The Paris Agreement stipulates that all countries must report updated national targets every five years. But the agreement does not say anything directly about what time frame the climate goals should have, and practices have varied. While the EU and Norway have set targets for 2030, countries such as the USA, Brazil and South Africa have set targets for 2025.
The big question now is whether a common system should be introduced.
As NTB understands, in that case it is most likely with five years as a common framework.
Article 6
Perhaps the biggest topic of negotiation, however, is the market mechanism described in Article 6 of the Paris Agreement. Detailed rules are still lacking here, and negotiations have already failed twice – first in Katowice in 2018 and then in Madrid in 2019.
The negotiations on the Article 6 rules will also be a fiery test for Climate and Environment Minister Espen Barth Eide (Labor Party), who has been given a key role in organizing these negotiations together with Singapore’s Environment Minister Grace Fu.
One of the things that is still missing is a central mechanism for buying and selling emission cuts between countries. This intended “shop” for quota trading is described in Article 6.4 of the Paris Agreement. But the store cannot open its doors until the world community has elected a board and decided which rules will apply.

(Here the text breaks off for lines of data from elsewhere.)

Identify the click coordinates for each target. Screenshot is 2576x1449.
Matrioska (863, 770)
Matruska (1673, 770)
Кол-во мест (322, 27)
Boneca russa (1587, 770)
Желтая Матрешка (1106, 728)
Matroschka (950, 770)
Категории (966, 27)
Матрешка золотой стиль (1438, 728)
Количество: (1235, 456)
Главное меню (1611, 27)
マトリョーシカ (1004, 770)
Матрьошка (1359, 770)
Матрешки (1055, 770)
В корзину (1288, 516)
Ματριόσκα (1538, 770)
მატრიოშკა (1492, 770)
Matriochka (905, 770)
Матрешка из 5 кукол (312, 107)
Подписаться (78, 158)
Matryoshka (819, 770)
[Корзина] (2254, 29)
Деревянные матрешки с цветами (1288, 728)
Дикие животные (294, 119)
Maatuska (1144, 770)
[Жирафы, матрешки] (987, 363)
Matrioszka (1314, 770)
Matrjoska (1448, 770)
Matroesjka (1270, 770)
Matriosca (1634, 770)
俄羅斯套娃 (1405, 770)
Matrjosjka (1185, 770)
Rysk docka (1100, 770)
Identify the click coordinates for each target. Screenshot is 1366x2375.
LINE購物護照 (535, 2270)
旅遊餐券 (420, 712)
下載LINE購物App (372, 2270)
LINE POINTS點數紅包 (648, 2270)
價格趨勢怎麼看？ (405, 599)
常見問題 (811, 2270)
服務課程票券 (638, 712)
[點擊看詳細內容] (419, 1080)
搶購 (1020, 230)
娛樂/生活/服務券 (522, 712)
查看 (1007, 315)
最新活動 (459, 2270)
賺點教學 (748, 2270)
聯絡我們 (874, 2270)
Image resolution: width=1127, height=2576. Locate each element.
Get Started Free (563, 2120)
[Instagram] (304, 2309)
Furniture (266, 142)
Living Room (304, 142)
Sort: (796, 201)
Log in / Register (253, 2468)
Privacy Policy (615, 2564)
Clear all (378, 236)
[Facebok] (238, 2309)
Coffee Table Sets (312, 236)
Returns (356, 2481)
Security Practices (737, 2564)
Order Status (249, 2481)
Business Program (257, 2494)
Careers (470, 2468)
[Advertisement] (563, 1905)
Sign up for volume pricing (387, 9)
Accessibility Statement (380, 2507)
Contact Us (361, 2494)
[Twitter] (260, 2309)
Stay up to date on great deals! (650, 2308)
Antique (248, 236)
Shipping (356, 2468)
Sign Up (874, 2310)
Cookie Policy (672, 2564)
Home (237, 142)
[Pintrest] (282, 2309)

Another question is what to do with quotas that are left over from the time before 2020, when the Kyoto Protocol applied. The ordinary CDM quotas from the Kyoto era have gained a very bad reputation over the years.
At the same time, there are difficult discussions about how the revenue from quota sales should be used.
Cautious optimism
The coming days are the technical negotiations, which are on the agenda in Glasgow, after a grand opening on Monday and Tuesday in which heads of state and government from around the world attended. Then the discussions will be lifted to the political level again next week.
When the world leaders thanked him on Tuesday afternoon, in the British Prime Minister Boris Johnson, he is then due to «cautious optimism».
Judgment Day is still ticking. But we have bomb technicians on site and they have started cutting wires. I just want it to be the right wires, he said.
Prime Minister Jonas Gahr Støre (Labor Party) also calls himself a cautious optimist. He says that he experienced a will and a seriousness in Glasgow that, according to Støre, was not seen at the climate summits in Paris in 2015 and in Copenhagen in 2009.
– So I see it at least the reason for a cautious optimism that government leaders now deliver something that means something, says Støre to NTB.